## Document extract
···
Thank you. [Operator Instructions] And our first question today comes from Craig Hettenbach with Morgan Stanley.

Craig Hettenbach

Analyst

Thanks and I appreciate the preliminary thoughts for 2024. Robert, you mentioned some actions to mitigate churn. When do you think that could have an impact on customer count and for enterprise specifically, which is growing, do you still think you can continue to grow the enterprise headcount?

Robert Musslewhite

Management

Hey thanks Craig. Look, we're always growing enterprise. We'll continue to grow the enterprise headcount. So, that's not a question. That's a huge part of our business, and you see that happening even in this more challenging macro. So, I wouldn't expect that to change. In fact, we'd hope to continue to do better and better on that. On the churn, we're doing a tonne. I think my comment is, feel like we're doing good work, and we are starting to see the impact of some of that work. So, I hope that we continue to see that play out into next year. Again, churn as always, you never really know until it's always in until it's in. But I do feel like the work we're doing is very positive and should yield some impact as we get into the next year. So, one thing we have looked at, if you look at kind of go back to the beginning of when we saw the first challenging macro science, which is the second quarter of 2022, so back to April 2022, if you kind of do a normal estimate looking forward through this coming March, we'd estimate that over 80% of our ARR, will have been worked through renewals between April 2022 and March 2024. So, that would give you an idea of the amount of our book that we've dealt with in this more challenging environment. So, that's also an indicator that if we get our act together and the things that we're doing and those things start to really play out across the customer base, we'd expect to see some improvement next year.
···
## Exercise set
(1) In the earnings call excerpt, why does Robert Musslewhite expect some churn improvement next year? Answer in one to three sentences.
(2) Restate word for word the part of the earnings call excerpt from "Thank you. [Operator" up to and including "the enterprise headcount?".
The lines that follow have no connection to the earnings call excerpt.

## Extracted information
···
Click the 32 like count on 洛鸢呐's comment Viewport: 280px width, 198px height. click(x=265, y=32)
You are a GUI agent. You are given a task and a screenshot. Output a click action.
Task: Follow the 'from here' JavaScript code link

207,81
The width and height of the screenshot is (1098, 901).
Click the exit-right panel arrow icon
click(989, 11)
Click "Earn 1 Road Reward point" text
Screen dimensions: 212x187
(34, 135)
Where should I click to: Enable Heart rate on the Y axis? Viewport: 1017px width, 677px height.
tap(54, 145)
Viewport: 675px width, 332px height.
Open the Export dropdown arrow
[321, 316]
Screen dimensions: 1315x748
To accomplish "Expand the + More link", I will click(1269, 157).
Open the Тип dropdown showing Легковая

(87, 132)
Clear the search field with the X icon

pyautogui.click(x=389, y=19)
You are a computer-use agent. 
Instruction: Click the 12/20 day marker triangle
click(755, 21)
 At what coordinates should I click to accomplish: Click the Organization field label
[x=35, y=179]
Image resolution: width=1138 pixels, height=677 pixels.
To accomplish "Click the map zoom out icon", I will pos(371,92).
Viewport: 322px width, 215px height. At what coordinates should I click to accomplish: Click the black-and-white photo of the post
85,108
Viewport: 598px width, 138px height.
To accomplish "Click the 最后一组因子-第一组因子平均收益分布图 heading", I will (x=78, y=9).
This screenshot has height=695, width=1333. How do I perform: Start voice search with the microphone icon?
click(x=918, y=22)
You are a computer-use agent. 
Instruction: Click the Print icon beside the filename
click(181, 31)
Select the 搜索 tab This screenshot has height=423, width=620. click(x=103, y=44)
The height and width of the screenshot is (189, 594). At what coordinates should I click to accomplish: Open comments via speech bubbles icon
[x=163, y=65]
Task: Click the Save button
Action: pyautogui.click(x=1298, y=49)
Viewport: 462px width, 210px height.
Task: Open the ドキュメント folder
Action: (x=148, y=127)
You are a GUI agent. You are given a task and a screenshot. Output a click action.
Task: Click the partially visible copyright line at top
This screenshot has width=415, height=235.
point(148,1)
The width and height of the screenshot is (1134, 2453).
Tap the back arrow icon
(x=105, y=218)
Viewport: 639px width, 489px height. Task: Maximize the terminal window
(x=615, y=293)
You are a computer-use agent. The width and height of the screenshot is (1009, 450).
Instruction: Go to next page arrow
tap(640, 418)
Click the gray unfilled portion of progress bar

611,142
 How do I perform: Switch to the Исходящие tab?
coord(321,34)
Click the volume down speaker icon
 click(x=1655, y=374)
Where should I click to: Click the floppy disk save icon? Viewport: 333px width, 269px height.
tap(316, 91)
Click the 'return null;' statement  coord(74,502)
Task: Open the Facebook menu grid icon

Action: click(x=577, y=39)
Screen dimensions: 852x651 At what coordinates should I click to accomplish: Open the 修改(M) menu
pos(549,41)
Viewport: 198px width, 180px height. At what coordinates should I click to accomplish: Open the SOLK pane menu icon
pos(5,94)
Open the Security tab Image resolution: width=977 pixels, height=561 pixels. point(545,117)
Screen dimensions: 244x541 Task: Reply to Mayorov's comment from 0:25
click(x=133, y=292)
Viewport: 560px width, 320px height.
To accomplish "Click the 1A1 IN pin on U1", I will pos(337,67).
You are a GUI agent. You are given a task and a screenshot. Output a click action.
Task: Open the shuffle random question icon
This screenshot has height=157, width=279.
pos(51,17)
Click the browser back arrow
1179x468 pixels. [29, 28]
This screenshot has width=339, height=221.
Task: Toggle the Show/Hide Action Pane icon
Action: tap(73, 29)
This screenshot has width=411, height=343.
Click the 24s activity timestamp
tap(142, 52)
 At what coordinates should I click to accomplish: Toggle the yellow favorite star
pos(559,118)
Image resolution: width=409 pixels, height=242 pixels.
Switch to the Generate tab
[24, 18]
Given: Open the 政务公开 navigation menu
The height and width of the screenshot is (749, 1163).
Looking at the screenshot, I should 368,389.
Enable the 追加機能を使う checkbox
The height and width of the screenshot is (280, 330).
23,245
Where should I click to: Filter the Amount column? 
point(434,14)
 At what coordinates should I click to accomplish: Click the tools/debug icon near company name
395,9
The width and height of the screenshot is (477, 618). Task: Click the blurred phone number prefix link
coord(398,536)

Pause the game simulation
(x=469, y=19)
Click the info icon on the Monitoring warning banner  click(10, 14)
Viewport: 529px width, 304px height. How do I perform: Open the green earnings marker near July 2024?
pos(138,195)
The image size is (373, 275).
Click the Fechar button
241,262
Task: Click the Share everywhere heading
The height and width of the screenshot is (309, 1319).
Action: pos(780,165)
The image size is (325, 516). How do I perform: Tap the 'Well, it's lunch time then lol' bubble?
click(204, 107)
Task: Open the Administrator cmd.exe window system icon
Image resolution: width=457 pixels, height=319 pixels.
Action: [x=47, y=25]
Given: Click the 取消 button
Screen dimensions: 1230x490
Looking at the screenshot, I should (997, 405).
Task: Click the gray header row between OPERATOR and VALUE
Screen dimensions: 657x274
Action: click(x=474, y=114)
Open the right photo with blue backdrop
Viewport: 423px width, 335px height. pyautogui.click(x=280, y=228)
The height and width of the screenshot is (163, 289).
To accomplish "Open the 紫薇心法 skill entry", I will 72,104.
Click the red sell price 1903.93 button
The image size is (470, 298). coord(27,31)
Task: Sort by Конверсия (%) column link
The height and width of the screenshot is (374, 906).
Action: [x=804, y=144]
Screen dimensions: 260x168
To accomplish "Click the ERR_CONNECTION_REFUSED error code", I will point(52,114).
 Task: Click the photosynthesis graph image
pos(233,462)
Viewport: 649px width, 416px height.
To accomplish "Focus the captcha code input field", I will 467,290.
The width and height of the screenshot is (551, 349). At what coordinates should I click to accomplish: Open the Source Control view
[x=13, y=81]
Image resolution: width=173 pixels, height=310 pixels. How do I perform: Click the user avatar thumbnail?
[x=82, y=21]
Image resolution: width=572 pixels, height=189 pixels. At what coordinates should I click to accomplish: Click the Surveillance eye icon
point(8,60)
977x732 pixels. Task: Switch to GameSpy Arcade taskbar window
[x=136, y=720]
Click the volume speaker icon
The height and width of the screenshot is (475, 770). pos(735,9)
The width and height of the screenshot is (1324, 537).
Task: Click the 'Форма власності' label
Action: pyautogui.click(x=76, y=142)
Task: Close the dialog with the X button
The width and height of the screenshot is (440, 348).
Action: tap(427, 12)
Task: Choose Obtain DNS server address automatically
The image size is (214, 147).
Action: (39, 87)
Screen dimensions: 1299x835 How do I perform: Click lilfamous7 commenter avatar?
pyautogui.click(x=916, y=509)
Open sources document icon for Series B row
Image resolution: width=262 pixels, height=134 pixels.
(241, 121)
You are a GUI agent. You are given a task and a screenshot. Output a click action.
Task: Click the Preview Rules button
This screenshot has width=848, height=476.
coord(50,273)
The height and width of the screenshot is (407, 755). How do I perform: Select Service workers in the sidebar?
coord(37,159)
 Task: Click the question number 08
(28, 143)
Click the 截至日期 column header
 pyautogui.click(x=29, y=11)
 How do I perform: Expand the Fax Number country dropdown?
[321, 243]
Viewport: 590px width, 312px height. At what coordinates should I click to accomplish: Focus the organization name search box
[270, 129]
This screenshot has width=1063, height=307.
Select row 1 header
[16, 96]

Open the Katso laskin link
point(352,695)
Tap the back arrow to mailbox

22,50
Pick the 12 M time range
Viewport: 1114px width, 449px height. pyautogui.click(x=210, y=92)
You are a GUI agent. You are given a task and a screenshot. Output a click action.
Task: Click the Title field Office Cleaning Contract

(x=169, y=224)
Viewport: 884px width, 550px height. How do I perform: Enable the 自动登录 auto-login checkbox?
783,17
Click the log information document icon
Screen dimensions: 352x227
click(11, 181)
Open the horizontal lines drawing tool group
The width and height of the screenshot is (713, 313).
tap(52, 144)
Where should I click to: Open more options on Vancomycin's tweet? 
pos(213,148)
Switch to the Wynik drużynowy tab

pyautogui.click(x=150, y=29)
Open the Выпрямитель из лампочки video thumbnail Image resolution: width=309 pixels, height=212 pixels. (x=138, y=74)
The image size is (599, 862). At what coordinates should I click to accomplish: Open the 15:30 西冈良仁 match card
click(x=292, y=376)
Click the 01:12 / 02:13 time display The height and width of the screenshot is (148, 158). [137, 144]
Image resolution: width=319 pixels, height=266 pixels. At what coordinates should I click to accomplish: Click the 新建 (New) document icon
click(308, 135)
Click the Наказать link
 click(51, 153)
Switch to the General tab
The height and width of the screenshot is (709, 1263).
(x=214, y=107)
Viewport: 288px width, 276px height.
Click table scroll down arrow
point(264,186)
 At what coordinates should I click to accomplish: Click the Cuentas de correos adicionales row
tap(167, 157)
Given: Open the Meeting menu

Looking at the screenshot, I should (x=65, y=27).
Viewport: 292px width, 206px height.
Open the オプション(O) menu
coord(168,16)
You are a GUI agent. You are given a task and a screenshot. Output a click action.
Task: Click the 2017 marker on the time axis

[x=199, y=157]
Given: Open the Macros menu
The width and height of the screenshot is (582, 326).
···
## Results
(1) He says the work being done to mitigate churn is positive and is starting to show an impact. He also estimates that over 80% of ARR will have been worked through renewals between April 2022 and March 2024, so most of the book will have been dealt with in the more challenging environment.

(2)
Thank you. [Operator Instructions] And our first question today comes from Craig Hettenbach with Morgan Stanley.

Craig Hettenbach

Analyst

Thanks and I appreciate the preliminary thoughts for 2024. Robert, you mentioned some actions to mitigate churn. When do you think that could have an impact on customer count and for enterprise specifically, which is growing, do you still think you can continue to grow the enterprise headcount?